EXERCISE REQUIREMENTS — Would you write out all the records again, exactly?

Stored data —
<<<<
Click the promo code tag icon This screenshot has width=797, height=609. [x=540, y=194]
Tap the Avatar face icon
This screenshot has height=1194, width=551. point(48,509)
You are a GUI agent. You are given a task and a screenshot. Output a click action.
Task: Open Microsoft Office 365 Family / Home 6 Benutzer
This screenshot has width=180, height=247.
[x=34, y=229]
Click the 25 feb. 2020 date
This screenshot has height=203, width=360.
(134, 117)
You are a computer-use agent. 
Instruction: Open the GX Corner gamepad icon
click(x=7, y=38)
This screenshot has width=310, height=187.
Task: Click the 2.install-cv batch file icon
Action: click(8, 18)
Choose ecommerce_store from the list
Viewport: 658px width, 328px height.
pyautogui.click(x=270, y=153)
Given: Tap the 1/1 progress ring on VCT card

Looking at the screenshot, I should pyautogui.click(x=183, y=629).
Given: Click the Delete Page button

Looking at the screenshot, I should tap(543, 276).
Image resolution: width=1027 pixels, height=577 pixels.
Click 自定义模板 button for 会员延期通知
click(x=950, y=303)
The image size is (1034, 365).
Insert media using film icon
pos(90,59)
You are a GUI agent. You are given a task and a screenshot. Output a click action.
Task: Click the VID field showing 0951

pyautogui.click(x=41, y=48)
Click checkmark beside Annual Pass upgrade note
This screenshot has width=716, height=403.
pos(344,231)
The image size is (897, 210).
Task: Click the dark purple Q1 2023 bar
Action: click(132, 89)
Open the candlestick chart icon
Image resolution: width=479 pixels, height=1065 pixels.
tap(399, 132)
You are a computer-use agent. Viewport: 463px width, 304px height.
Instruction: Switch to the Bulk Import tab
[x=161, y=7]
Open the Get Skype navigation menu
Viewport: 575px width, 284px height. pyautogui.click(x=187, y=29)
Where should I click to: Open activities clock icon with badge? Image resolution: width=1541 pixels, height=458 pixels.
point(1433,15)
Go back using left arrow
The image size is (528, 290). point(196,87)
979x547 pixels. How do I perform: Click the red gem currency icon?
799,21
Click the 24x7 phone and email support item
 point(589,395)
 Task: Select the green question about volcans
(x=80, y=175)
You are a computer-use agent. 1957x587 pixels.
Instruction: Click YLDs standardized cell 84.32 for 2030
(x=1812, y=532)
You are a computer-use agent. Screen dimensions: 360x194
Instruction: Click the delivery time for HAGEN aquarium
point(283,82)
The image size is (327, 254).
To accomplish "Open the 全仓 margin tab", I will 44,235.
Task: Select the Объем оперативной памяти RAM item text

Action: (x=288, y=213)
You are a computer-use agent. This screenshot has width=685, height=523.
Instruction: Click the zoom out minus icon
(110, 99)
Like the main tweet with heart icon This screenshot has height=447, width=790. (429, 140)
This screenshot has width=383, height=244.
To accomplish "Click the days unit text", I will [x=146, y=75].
>>>>
SOLUTION BELOW —
Click the promo code tag icon This screenshot has width=797, height=609. [x=540, y=194]
Tap the Avatar face icon
This screenshot has height=1194, width=551. point(48,509)
You are a GUI agent. You are given a task and a screenshot. Output a click action.
Task: Open Microsoft Office 365 Family / Home 6 Benutzer
This screenshot has width=180, height=247.
[x=34, y=229]
Click the 25 feb. 2020 date
This screenshot has height=203, width=360.
(134, 117)
You are a computer-use agent. 
Instruction: Open the GX Corner gamepad icon
click(x=7, y=38)
This screenshot has width=310, height=187.
Task: Click the 2.install-cv batch file icon
Action: click(8, 18)
Choose ecommerce_store from the list
Viewport: 658px width, 328px height.
pyautogui.click(x=270, y=153)
Given: Tap the 1/1 progress ring on VCT card

Looking at the screenshot, I should pyautogui.click(x=183, y=629).
Given: Click the Delete Page button

Looking at the screenshot, I should tap(543, 276).
Image resolution: width=1027 pixels, height=577 pixels.
Click 自定义模板 button for 会员延期通知
click(x=950, y=303)
The image size is (1034, 365).
Insert media using film icon
pos(90,59)
You are a GUI agent. You are given a task and a screenshot. Output a click action.
Task: Click the VID field showing 0951

pyautogui.click(x=41, y=48)
Click checkmark beside Annual Pass upgrade note
This screenshot has width=716, height=403.
pos(344,231)
The image size is (897, 210).
Task: Click the dark purple Q1 2023 bar
Action: click(132, 89)
Open the candlestick chart icon
Image resolution: width=479 pixels, height=1065 pixels.
tap(399, 132)
You are a computer-use agent. Viewport: 463px width, 304px height.
Instruction: Switch to the Bulk Import tab
[x=161, y=7]
Open the Get Skype navigation menu
Viewport: 575px width, 284px height. pyautogui.click(x=187, y=29)
Where should I click to: Open activities clock icon with badge? Image resolution: width=1541 pixels, height=458 pixels.
point(1433,15)
Go back using left arrow
The image size is (528, 290). point(196,87)
979x547 pixels. How do I perform: Click the red gem currency icon?
799,21
Click the 24x7 phone and email support item
 point(589,395)
 Task: Select the green question about volcans
(x=80, y=175)
You are a computer-use agent. 1957x587 pixels.
Instruction: Click YLDs standardized cell 84.32 for 2030
(x=1812, y=532)
You are a computer-use agent. Screen dimensions: 360x194
Instruction: Click the delivery time for HAGEN aquarium
point(283,82)
The image size is (327, 254).
To accomplish "Open the 全仓 margin tab", I will 44,235.
Task: Select the Объем оперативной памяти RAM item text

Action: (x=288, y=213)
You are a computer-use agent. This screenshot has width=685, height=523.
Instruction: Click the zoom out minus icon
(110, 99)
Like the main tweet with heart icon This screenshot has height=447, width=790. (429, 140)
This screenshot has width=383, height=244.
To accomplish "Click the days unit text", I will [x=146, y=75].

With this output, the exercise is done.